● Exercise brief
Copy out, from the entries below, each line holding the string "will".

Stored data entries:
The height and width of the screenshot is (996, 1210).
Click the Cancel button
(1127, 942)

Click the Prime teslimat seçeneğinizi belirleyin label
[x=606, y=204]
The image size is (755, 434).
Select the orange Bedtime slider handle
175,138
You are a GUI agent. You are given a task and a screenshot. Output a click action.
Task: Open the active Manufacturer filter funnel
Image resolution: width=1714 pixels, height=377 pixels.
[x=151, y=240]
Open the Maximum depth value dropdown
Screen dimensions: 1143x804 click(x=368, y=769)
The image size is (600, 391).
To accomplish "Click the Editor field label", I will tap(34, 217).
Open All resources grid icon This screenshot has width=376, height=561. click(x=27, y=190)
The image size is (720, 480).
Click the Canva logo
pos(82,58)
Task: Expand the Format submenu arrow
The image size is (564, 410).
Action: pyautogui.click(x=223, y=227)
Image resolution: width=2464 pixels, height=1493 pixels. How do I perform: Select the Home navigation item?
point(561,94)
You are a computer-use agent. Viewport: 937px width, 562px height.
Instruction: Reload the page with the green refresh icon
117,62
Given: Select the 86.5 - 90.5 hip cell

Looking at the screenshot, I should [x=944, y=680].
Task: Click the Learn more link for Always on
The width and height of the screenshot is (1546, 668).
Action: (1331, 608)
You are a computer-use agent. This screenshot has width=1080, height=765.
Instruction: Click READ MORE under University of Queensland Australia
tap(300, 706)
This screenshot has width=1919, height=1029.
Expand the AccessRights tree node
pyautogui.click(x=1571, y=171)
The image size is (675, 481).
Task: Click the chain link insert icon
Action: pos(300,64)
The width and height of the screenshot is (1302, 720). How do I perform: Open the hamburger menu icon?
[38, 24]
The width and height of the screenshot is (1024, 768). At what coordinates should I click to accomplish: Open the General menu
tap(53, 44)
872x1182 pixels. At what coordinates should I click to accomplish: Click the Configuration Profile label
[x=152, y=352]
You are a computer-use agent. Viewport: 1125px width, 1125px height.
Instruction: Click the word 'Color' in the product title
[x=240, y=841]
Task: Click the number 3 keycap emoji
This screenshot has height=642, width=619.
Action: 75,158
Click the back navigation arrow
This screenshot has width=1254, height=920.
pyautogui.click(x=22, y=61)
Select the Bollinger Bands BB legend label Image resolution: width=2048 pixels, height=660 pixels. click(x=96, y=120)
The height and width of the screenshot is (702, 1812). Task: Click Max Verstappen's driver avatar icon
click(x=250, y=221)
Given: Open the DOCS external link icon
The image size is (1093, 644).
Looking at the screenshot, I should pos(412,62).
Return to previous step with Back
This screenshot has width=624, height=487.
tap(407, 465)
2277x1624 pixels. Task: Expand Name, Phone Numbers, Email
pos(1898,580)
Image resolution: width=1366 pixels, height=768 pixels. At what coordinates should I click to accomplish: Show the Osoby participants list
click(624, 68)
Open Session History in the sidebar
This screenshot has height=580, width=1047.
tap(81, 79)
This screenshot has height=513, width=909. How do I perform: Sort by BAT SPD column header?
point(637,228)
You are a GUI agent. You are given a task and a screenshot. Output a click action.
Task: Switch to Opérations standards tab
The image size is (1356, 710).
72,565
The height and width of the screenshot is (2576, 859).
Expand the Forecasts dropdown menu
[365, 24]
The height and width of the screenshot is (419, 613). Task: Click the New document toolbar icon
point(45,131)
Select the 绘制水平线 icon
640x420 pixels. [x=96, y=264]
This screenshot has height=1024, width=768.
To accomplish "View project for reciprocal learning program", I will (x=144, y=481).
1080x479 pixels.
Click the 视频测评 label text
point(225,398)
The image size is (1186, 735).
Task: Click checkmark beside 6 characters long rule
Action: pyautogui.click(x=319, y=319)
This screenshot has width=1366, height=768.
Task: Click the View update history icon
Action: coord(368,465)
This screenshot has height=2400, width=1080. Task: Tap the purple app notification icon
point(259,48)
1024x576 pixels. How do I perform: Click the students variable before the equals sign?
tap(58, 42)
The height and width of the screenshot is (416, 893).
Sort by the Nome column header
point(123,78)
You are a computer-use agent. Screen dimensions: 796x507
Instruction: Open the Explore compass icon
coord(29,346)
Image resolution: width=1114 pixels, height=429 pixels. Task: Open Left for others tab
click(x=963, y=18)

● Task result
To accomplish "Click the Editor field label", I will tap(34, 217).
To accomplish "View project for reciprocal learning program", I will (x=144, y=481).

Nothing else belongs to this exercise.